DATASET EXTRACT below:

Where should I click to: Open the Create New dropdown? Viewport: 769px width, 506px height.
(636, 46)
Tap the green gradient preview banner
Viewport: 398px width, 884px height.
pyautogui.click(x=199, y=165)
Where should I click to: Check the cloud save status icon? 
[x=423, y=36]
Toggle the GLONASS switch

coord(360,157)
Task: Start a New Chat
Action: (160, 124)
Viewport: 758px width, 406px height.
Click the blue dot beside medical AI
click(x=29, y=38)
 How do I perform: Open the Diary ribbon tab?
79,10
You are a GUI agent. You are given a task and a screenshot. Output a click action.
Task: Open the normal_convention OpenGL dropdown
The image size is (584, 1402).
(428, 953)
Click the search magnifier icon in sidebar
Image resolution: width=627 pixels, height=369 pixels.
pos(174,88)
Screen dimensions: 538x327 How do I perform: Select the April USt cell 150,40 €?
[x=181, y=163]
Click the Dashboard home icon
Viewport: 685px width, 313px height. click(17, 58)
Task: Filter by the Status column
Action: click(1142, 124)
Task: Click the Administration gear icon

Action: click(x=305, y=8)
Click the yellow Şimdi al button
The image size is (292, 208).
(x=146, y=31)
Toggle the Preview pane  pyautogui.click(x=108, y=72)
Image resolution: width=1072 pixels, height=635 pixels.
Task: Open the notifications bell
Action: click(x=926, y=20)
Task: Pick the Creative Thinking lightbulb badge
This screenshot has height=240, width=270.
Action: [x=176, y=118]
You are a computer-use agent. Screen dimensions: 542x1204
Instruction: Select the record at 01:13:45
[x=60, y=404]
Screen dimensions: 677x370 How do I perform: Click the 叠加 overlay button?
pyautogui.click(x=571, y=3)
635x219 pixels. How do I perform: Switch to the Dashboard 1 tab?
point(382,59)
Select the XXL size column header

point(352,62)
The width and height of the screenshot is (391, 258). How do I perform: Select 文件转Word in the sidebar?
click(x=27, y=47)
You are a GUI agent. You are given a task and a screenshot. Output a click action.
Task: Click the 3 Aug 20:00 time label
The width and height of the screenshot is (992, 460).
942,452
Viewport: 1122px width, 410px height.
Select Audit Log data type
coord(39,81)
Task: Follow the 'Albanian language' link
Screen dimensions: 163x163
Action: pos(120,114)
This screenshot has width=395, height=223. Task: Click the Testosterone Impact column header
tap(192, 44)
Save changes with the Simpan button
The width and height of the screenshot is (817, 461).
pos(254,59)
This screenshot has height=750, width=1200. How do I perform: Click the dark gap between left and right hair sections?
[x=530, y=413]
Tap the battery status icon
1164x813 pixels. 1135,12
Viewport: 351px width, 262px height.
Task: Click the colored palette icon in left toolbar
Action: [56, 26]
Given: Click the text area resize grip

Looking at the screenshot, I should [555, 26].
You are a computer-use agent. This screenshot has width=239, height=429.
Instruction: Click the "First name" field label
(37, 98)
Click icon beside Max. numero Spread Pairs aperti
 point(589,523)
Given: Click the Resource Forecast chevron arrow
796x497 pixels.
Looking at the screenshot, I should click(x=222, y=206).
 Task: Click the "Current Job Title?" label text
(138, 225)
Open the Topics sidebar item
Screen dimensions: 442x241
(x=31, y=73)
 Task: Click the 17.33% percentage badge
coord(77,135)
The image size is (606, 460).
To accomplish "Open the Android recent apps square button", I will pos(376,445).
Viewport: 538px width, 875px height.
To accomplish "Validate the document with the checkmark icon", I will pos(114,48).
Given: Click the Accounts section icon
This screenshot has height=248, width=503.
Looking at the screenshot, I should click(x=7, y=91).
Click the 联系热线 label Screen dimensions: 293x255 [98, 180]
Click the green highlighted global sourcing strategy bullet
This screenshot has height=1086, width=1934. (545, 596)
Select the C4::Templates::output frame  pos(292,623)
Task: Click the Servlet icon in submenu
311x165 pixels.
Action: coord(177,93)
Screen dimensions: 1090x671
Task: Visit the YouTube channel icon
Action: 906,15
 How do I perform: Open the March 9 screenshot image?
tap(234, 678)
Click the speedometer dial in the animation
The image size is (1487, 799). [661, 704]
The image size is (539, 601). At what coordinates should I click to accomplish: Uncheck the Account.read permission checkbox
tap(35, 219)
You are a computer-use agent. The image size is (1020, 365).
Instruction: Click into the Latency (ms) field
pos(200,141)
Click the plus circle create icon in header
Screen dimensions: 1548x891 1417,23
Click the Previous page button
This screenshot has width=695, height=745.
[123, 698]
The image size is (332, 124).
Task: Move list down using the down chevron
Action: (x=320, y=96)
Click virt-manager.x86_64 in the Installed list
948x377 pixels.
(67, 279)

End of DATASET EXTRACT.

**TASK DETAILS**
Copy the records above exactly as written.

**RESPONSE TO THE TASK**
Where should I click to: Open the Create New dropdown? Viewport: 769px width, 506px height.
(636, 46)
Tap the green gradient preview banner
Viewport: 398px width, 884px height.
pyautogui.click(x=199, y=165)
Where should I click to: Check the cloud save status icon? 
[x=423, y=36]
Toggle the GLONASS switch

coord(360,157)
Task: Start a New Chat
Action: (160, 124)
Viewport: 758px width, 406px height.
Click the blue dot beside medical AI
click(x=29, y=38)
 How do I perform: Open the Diary ribbon tab?
79,10
You are a GUI agent. You are given a task and a screenshot. Output a click action.
Task: Open the normal_convention OpenGL dropdown
The image size is (584, 1402).
(428, 953)
Click the search magnifier icon in sidebar
Image resolution: width=627 pixels, height=369 pixels.
pos(174,88)
Screen dimensions: 538x327 How do I perform: Select the April USt cell 150,40 €?
[x=181, y=163]
Click the Dashboard home icon
Viewport: 685px width, 313px height. click(17, 58)
Task: Filter by the Status column
Action: click(1142, 124)
Task: Click the Administration gear icon

Action: click(x=305, y=8)
Click the yellow Şimdi al button
The image size is (292, 208).
(x=146, y=31)
Toggle the Preview pane  pyautogui.click(x=108, y=72)
Image resolution: width=1072 pixels, height=635 pixels.
Task: Open the notifications bell
Action: click(x=926, y=20)
Task: Pick the Creative Thinking lightbulb badge
This screenshot has height=240, width=270.
Action: [x=176, y=118]
You are a computer-use agent. Screen dimensions: 542x1204
Instruction: Select the record at 01:13:45
[x=60, y=404]
Screen dimensions: 677x370 How do I perform: Click the 叠加 overlay button?
pyautogui.click(x=571, y=3)
635x219 pixels. How do I perform: Switch to the Dashboard 1 tab?
point(382,59)
Select the XXL size column header

point(352,62)
The width and height of the screenshot is (391, 258). How do I perform: Select 文件转Word in the sidebar?
click(x=27, y=47)
You are a GUI agent. You are given a task and a screenshot. Output a click action.
Task: Click the 3 Aug 20:00 time label
The width and height of the screenshot is (992, 460).
942,452
Viewport: 1122px width, 410px height.
Select Audit Log data type
coord(39,81)
Task: Follow the 'Albanian language' link
Screen dimensions: 163x163
Action: pos(120,114)
This screenshot has width=395, height=223. Task: Click the Testosterone Impact column header
tap(192, 44)
Save changes with the Simpan button
The width and height of the screenshot is (817, 461).
pos(254,59)
This screenshot has height=750, width=1200. How do I perform: Click the dark gap between left and right hair sections?
[x=530, y=413]
Tap the battery status icon
1164x813 pixels. 1135,12
Viewport: 351px width, 262px height.
Task: Click the colored palette icon in left toolbar
Action: [56, 26]
Given: Click the text area resize grip

Looking at the screenshot, I should [555, 26].
You are a computer-use agent. This screenshot has width=239, height=429.
Instruction: Click the "First name" field label
(37, 98)
Click icon beside Max. numero Spread Pairs aperti
 point(589,523)
Given: Click the Resource Forecast chevron arrow
796x497 pixels.
Looking at the screenshot, I should click(x=222, y=206).
 Task: Click the "Current Job Title?" label text
(138, 225)
Open the Topics sidebar item
Screen dimensions: 442x241
(x=31, y=73)
 Task: Click the 17.33% percentage badge
coord(77,135)
The image size is (606, 460).
To accomplish "Open the Android recent apps square button", I will pos(376,445).
Viewport: 538px width, 875px height.
To accomplish "Validate the document with the checkmark icon", I will pos(114,48).
Given: Click the Accounts section icon
This screenshot has height=248, width=503.
Looking at the screenshot, I should click(x=7, y=91).
Click the 联系热线 label Screen dimensions: 293x255 [98, 180]
Click the green highlighted global sourcing strategy bullet
This screenshot has height=1086, width=1934. (545, 596)
Select the C4::Templates::output frame  pos(292,623)
Task: Click the Servlet icon in submenu
311x165 pixels.
Action: coord(177,93)
Screen dimensions: 1090x671
Task: Visit the YouTube channel icon
Action: 906,15
 How do I perform: Open the March 9 screenshot image?
tap(234, 678)
Click the speedometer dial in the animation
The image size is (1487, 799). [661, 704]
The image size is (539, 601). At what coordinates should I click to accomplish: Uncheck the Account.read permission checkbox
tap(35, 219)
You are a computer-use agent. The image size is (1020, 365).
Instruction: Click into the Latency (ms) field
pos(200,141)
Click the plus circle create icon in header
Screen dimensions: 1548x891 1417,23
Click the Previous page button
This screenshot has width=695, height=745.
[123, 698]
The image size is (332, 124).
Task: Move list down using the down chevron
Action: (x=320, y=96)
Click virt-manager.x86_64 in the Installed list
948x377 pixels.
(67, 279)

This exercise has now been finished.